• Goal of the exercise
Starting from the line with "Task: Click Training" and going up to and including the line with "This screenshot has width=1200, height=635.", copy the listing below exactly. Leave all images out.

• Data excerpts

((

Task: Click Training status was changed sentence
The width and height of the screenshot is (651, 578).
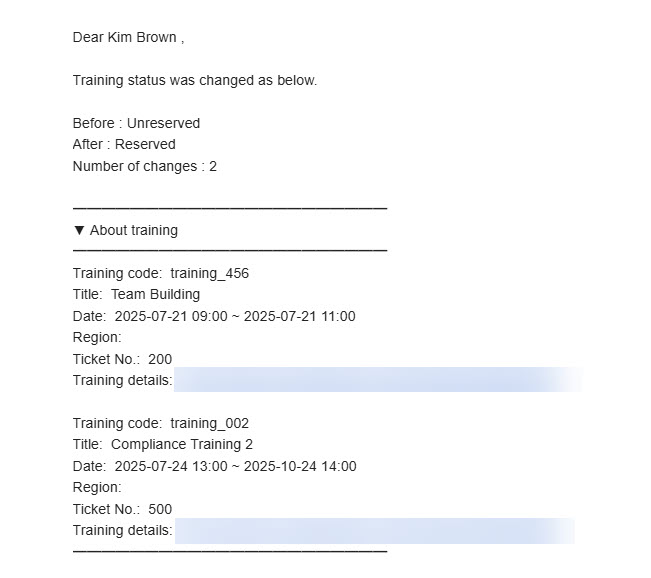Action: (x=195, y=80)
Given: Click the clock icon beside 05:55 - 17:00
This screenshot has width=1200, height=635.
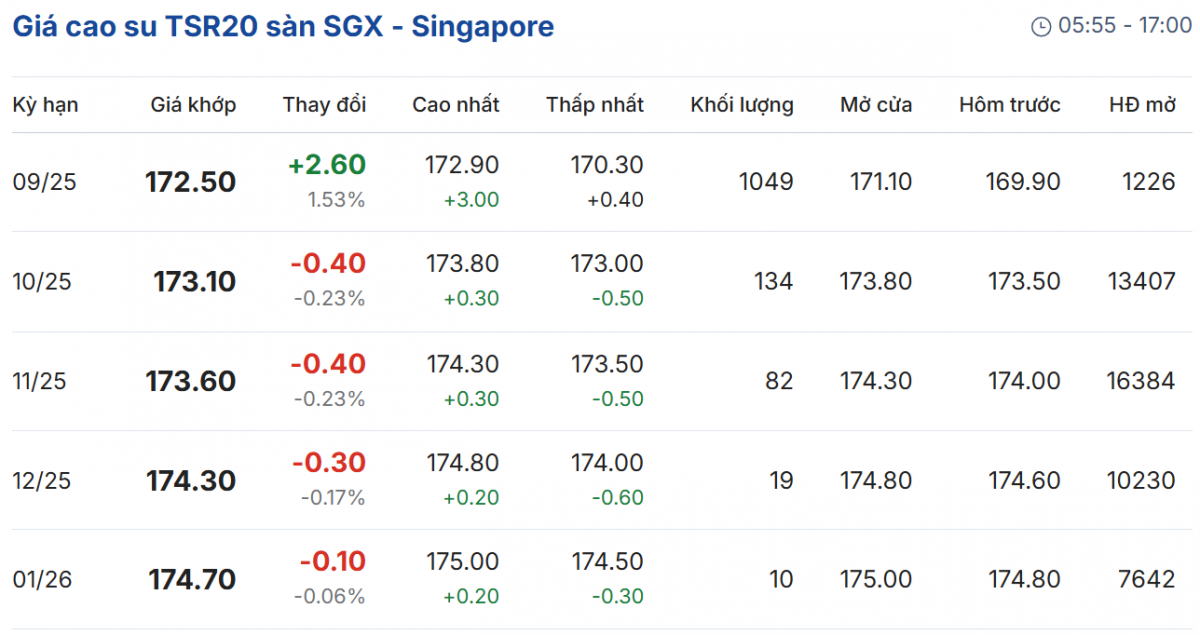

))
((

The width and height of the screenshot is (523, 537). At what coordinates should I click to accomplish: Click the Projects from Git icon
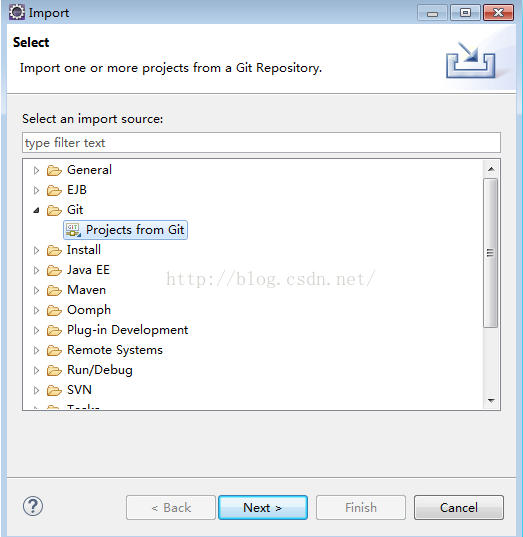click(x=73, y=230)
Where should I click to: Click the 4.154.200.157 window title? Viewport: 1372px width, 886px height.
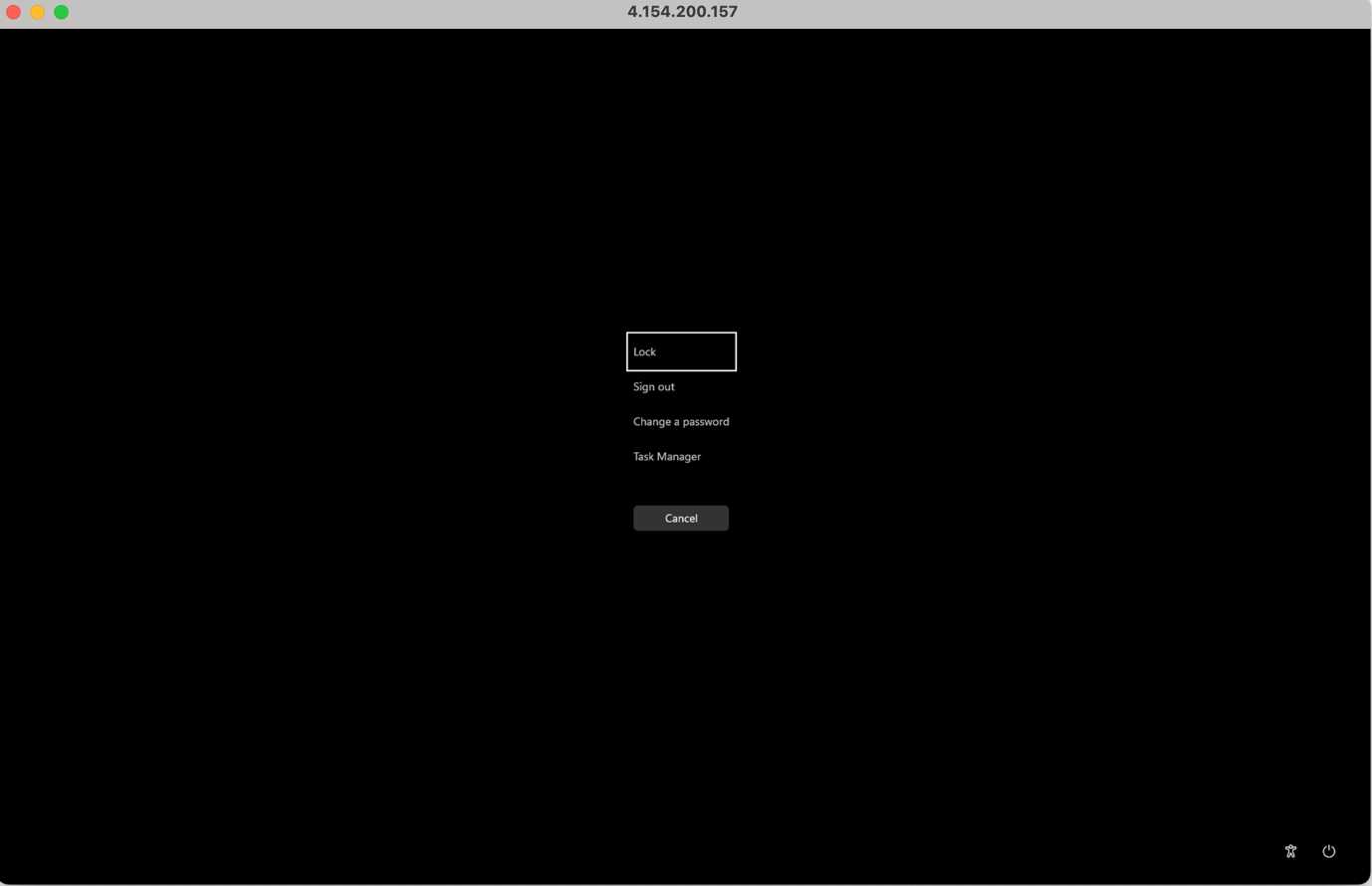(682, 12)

))

• Result for this exercise
Task: Click Training status was changed sentence
The width and height of the screenshot is (651, 578).
Action: (x=195, y=80)
Given: Click the clock icon beside 05:55 - 17:00
This screenshot has width=1200, height=635.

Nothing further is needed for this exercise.